Sick or sleepy? You ruin it for everyone by forcing these kids/employees to push themselves.

Sickness

Put simply, would you prefer that one sick employee or student remains away from everyone else for the duration of their contagious illness or would you prefer that more people to get infected and productivity plummets?

In a competitive world, it's sad how people push themselves (or are pushed) to show up for work even when sick. You don't have to. Even with a chronic illness or a family member's illness, there are ways to manage it. Businesses always have a contingency plan for employee absence. It's their job to arrange for that, and not something that you have to worry about when sick.

What you should do:
Even if your illness is not contagious, stay at home and get rest. A company will never sacrifice their profitability for you, so you have no obligation to sacrifice your health for them either. I've seen this happen with multiple people. Sacrificing health for work or schooling is never worth it.

Sleep

Again, put simply: Would you prefer that people remain productive throughout the day by taking naps in-between or that they remain productive for half a day, making mistakes (which will cost you a lot in re-work) and struggling to remain awake and focus?

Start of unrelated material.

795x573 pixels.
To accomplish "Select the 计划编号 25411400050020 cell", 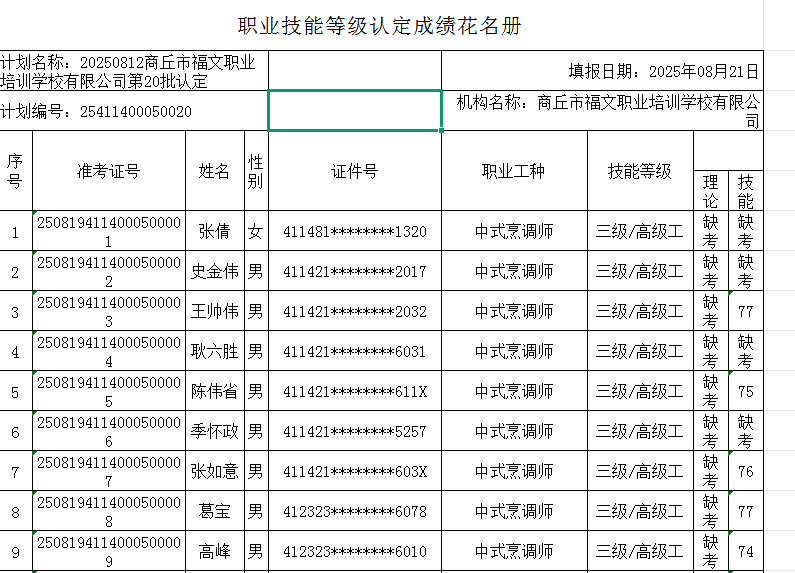I will 133,111.
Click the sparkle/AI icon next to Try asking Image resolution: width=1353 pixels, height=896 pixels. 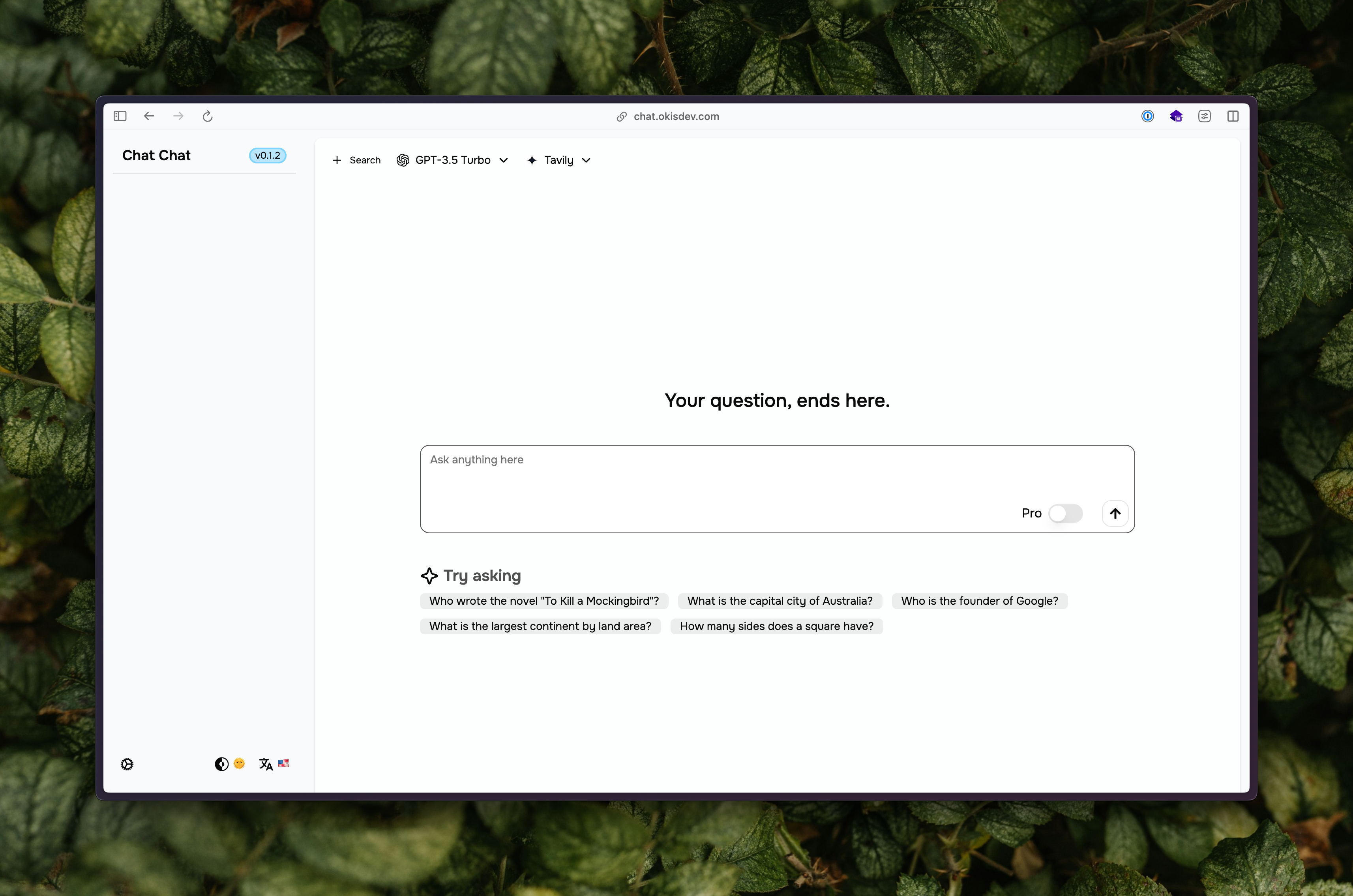(428, 575)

When you feel sleepy, you aren't supposed drink tea/coffee to shake off the feeling. You are supposed to sleep.
There's some kind of a 'laziness-related' social stigma attached to sleeping in class or in office. It's high-time we got rid of this sleep depriving culture.
Human beings are not meant to sleep only at night. We naturally have either Biphasic sleep or Polyphasic sleep. This means that when you feel like sleeping, it's perfectly ok to sleep or take a nap. You don't have to apologize to anybody. If you want to be super-human and avoid sleep, you need to take a serious look at how sleep deprivation can wreck havoc on your body.
I had a teacher who scolded students for yawning in her class. I have another teacher who feels insecure when students feel sleepy in his class. Both of them didn't seem to observe that it wasn't the fault of their teaching. All they had to do was allow the students to take a 10 minute nap.

What you should do:
If you are at a school or college, the authorities should either specifically allow for a nap break during afternoon classes, where students can rest their head on the table and take a short nap, or arrange for monitored sleep boxes.
If you work at a company, convince your bosses on how a short nap can help boost productivity without negatively affecting morale. Don't worry. There's plenty of evidence about this already. Companies can definitely introduce sleep boxes.

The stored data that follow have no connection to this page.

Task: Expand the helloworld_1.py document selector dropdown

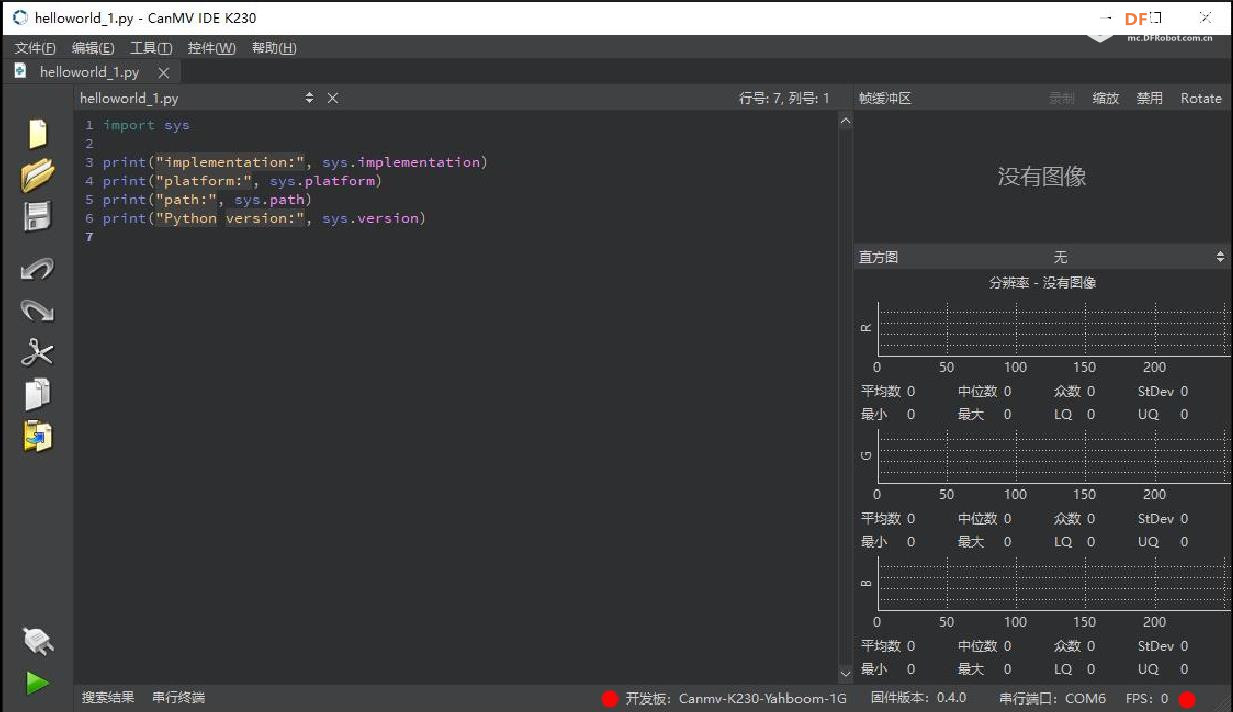Action: coord(309,98)
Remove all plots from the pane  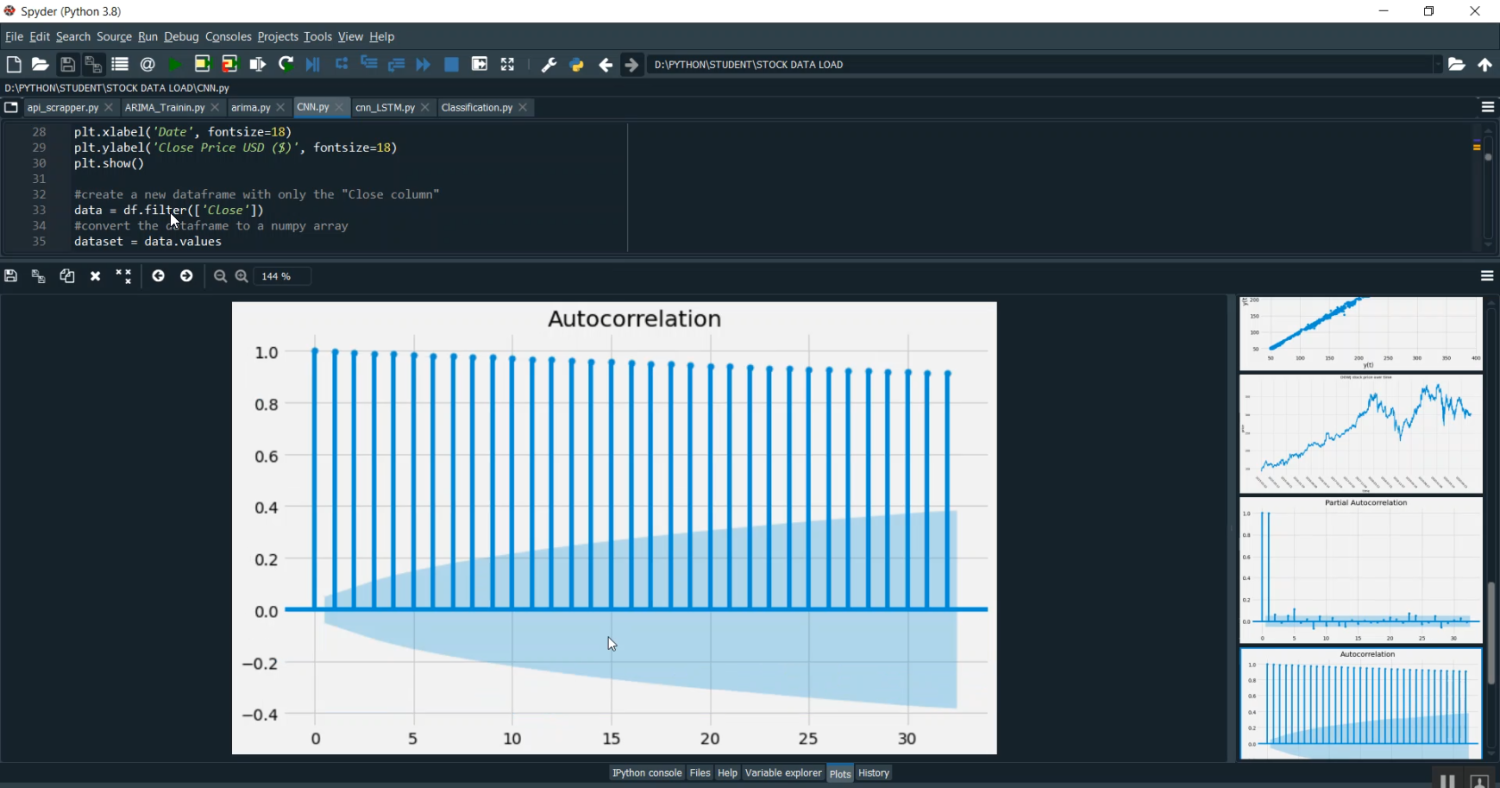click(123, 276)
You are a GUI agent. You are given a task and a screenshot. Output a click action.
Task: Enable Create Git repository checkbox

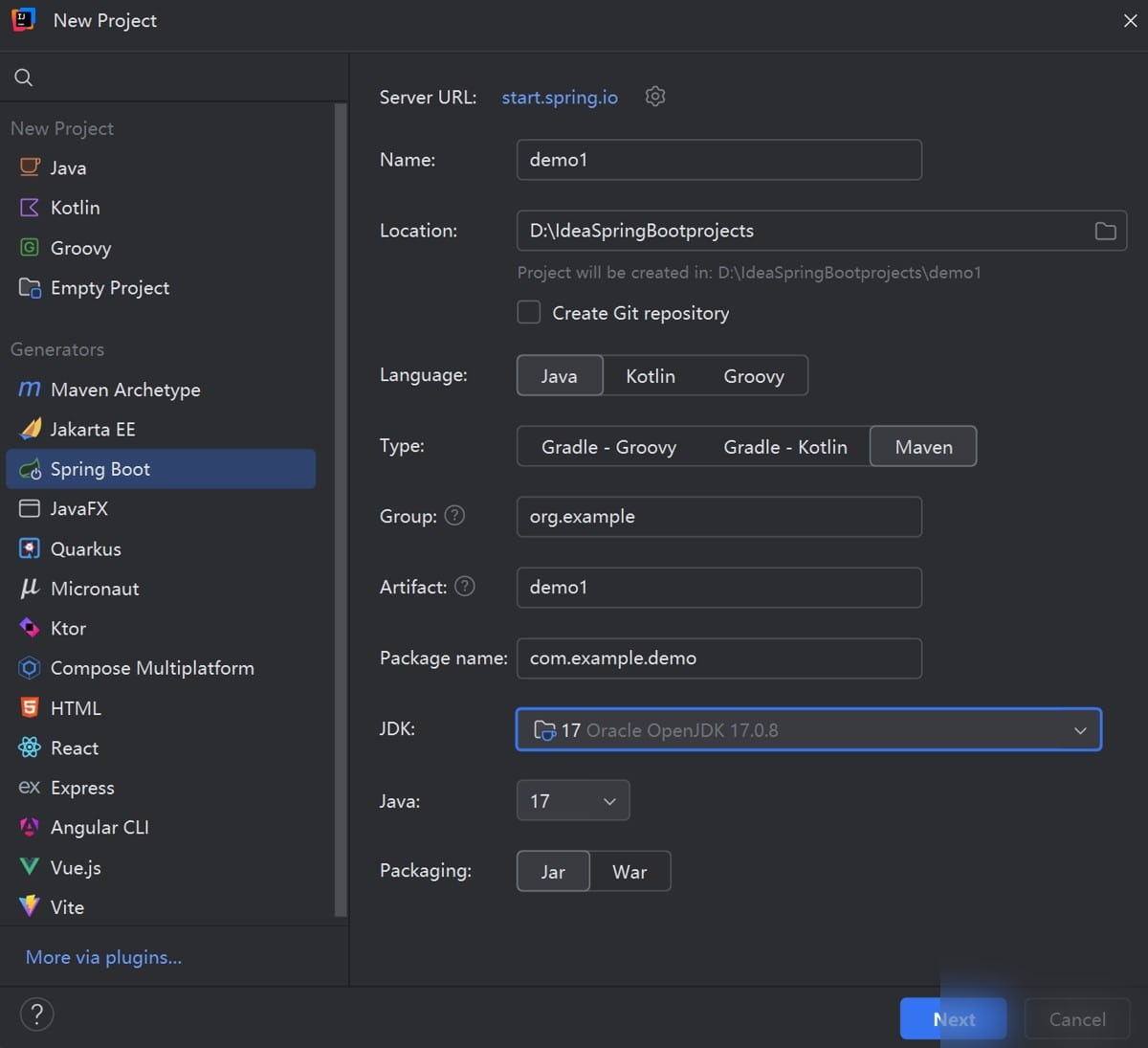click(529, 313)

Sleep deprivation begins early in life and continues unless you stop it:

Waking through the night when the kid is born.
Kids sleep cycles and duration being ruined when woken up for school.
The horrible sleep-depriving culture of "burning the midnight oil" or waking up early during exams.
Eating improperly cooked or burnt food, leading to sleep loss.
Having to wake up early to go to office.
Staying up to complete a project (which never gets complete).

In an ideal world, one should be allowed to sleep and wake up as per their natural sleep cycle rather than society's insensitive work cycle. When one is sick, one should be able to take rest instead of worrying about losing out in the rat race. Advice like this can only show you the way. You are the one who decides to walk the path.

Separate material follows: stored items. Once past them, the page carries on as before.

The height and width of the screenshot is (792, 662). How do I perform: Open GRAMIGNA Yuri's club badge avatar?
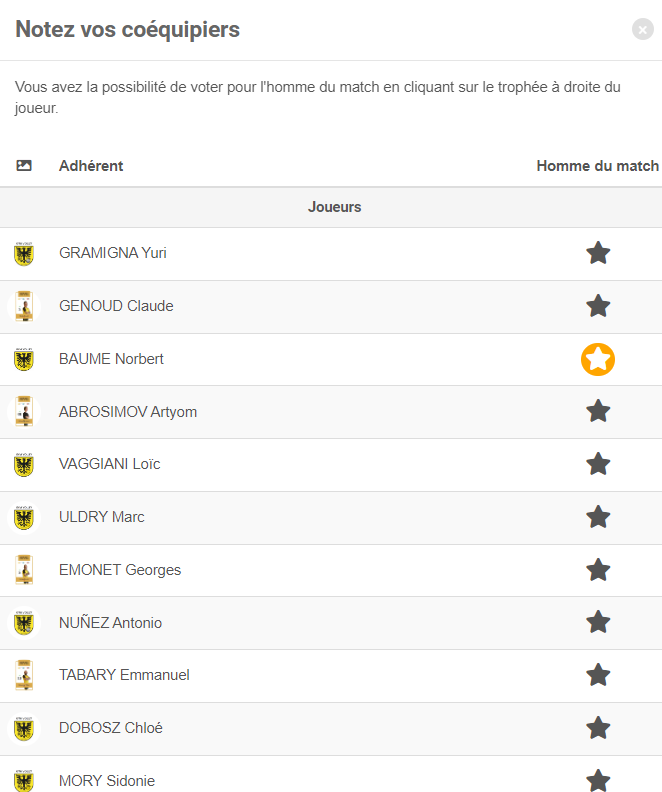[x=24, y=254]
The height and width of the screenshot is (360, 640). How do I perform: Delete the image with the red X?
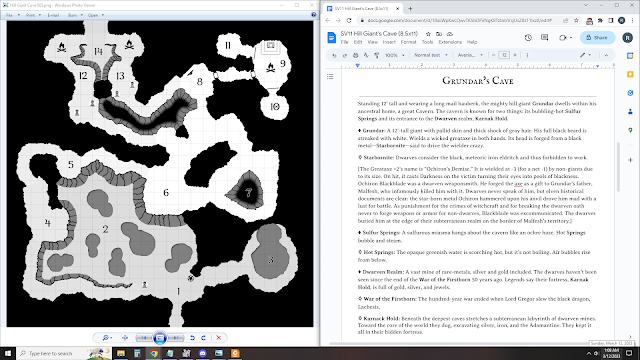219,338
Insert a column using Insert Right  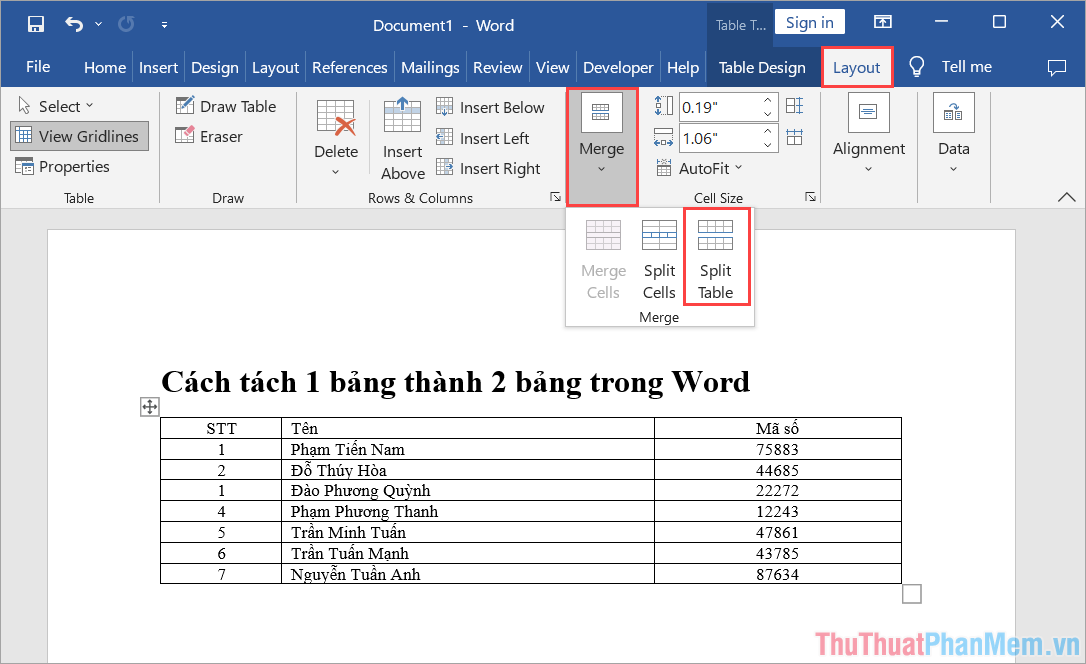[x=494, y=168]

You won't believe it until you measure it

If you feel you are getting enough sleep, write down how many hours of sleep you think you are getting. Then, keep a piece of paper and a pen by your bedside. Every night and morning, note down the approximate time you woke and slept.
Have two columns.

Column 1: Number of hours of un-interrupted sleep.
Column 2: Total sleep = un-interrupted sleep + remaining sleep duration in hours.

Interrupted sleep happens when you are woken by noise at night, need to go to the toilet at midnight, are woken by discomfort in your stomach after having eaten bad food etc.

Do this experiment at least for a week or two.
I assure you; you'll be startled at how less sleep you are getting. Do let me know what your results were and I'll tell you how to improve.